- Simoneau, Camille R;
- Chen, Pei-Yi;
- Xing, Galen K;
- Hayashi, Jennifer M;
- Chen, Irene P;
- Khalid, Mir M;
- Meyers, Nathan L;
- Taha, Taha Y;
- Leon, Kristoffer E;
- Suryawanshi, Rahul K;
- McCavitt-Malvido, Maria;
- Ashuach, Tal;
- Fontaine, Krystal A;
- Rodriguez, Lauren;
- Joehnk, Bastian;
- Walcott, Keith;
- Vasudevan, Sreelakshmi;
- Fang, Xiaohui;
- Maishan, Mazharul;
- Schultz, Shawn;
- Roose, Jeroen P;
- Matthay, Michael A;
- Sil, Anita;
- Arjomandi, Mehrdad;
- Yosef, Nir;
- Ott, Melanie
As SARS-CoV-2 continues to spread worldwide, tractable primary airway cell models that recapitulate the cell-intrinsic response to arising viral variants are needed.

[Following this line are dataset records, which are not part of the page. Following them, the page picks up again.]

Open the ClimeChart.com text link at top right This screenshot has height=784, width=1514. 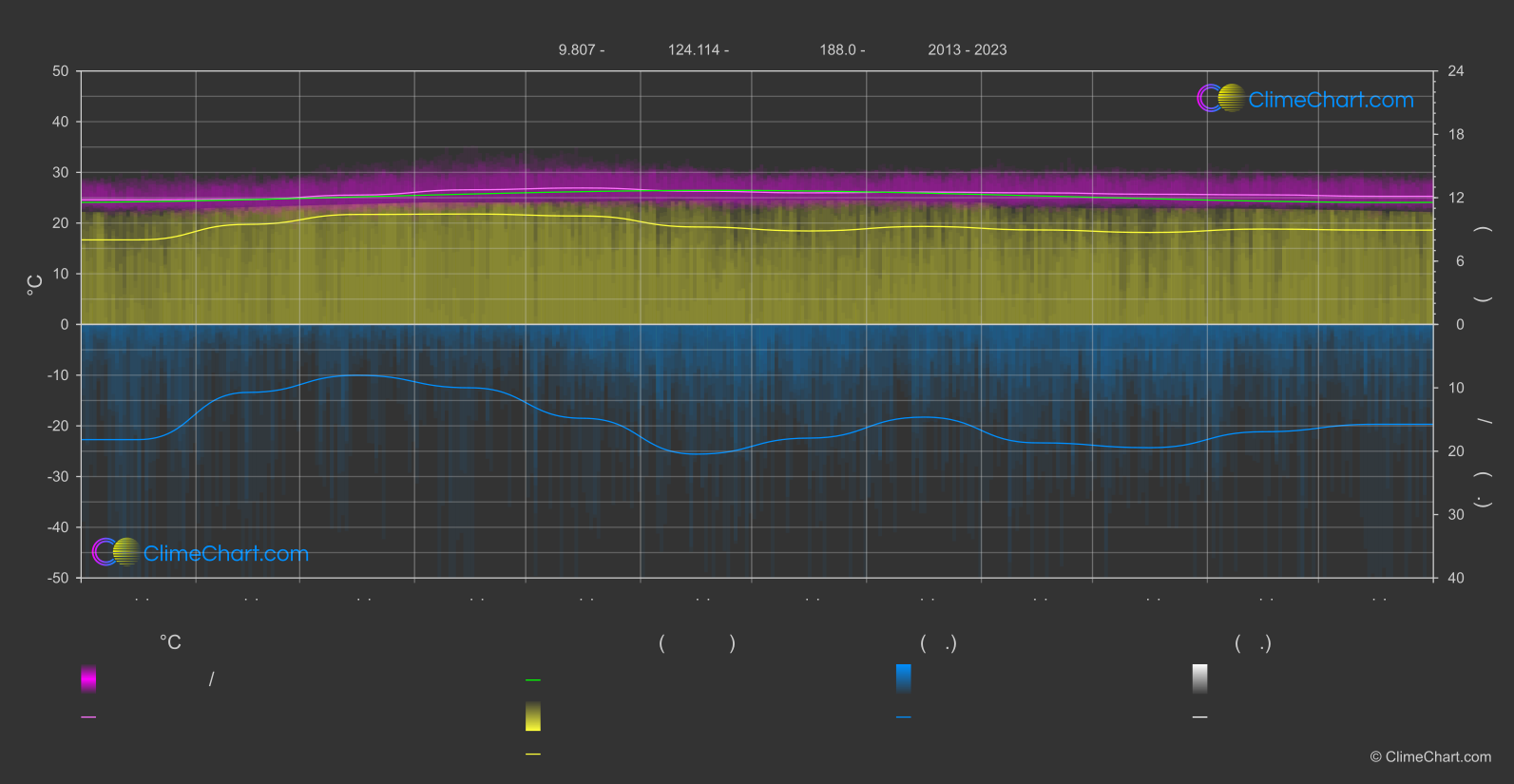[1331, 100]
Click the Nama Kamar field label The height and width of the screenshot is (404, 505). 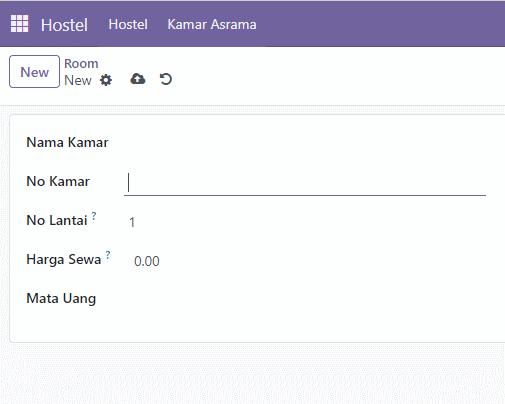point(67,143)
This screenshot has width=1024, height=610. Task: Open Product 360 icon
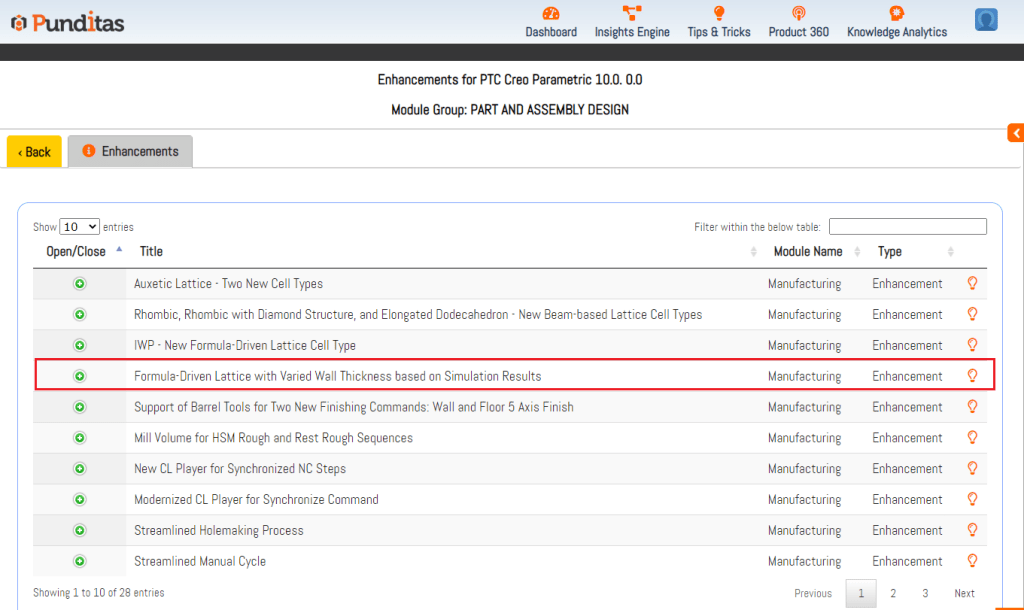pyautogui.click(x=798, y=13)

Here we describe an adult stem cell-derived human airway organoid model overexpressing the ACE2 receptor (ACE2-OE) that supports robust viral replication while maintaining 3D architecture and cellular diversity of the airway epithelium. ACE2-OE organoids were infected with SARS-CoV-2 variants and subjected to single-cell RNA-sequencing. Interferon-lambda was upregulated in cells with low-level infection while the NF-kB inhibitor alpha gene (encoding IkBa) was consistently upregulated in infected cells, and its expression positively correlated with infection levels. Confocal microscopy showed more IkBa expression in infected than bystander cells, but found concurrent nuclear translocation of NF-kB that IkBa usually prevents. Overexpressing a nondegradable IkBa mutant reduced NF-kB translocation and increased viral infection. These data demonstrate the functionality of ACE2-OE organoids in SARS-CoV-2 research and underscore that the strength of the NF-kB feedback loop in infected cells controls viral replication.